- **Records from a pointing dataset**:
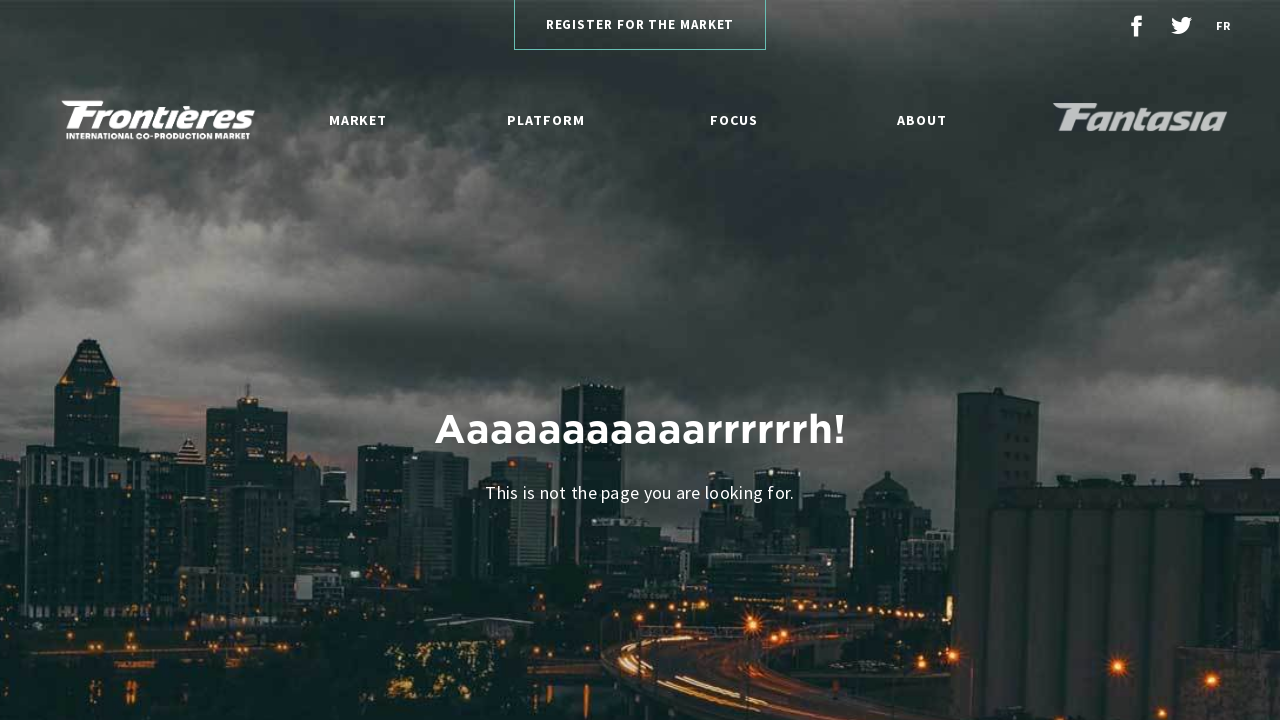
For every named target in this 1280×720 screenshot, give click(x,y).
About (922, 120)
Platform (545, 120)
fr (1223, 25)
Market (358, 120)
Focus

- **Exercise aim**:
Rewrite the listing with "screenshot" replaced by "image" and every other part left as it is. Omit the pictures from your answer.

- **Correct answer**:
For every named target in this 1280×720 image, give click(x,y).
About (922, 120)
Platform (545, 120)
fr (1223, 25)
Market (358, 120)
Focus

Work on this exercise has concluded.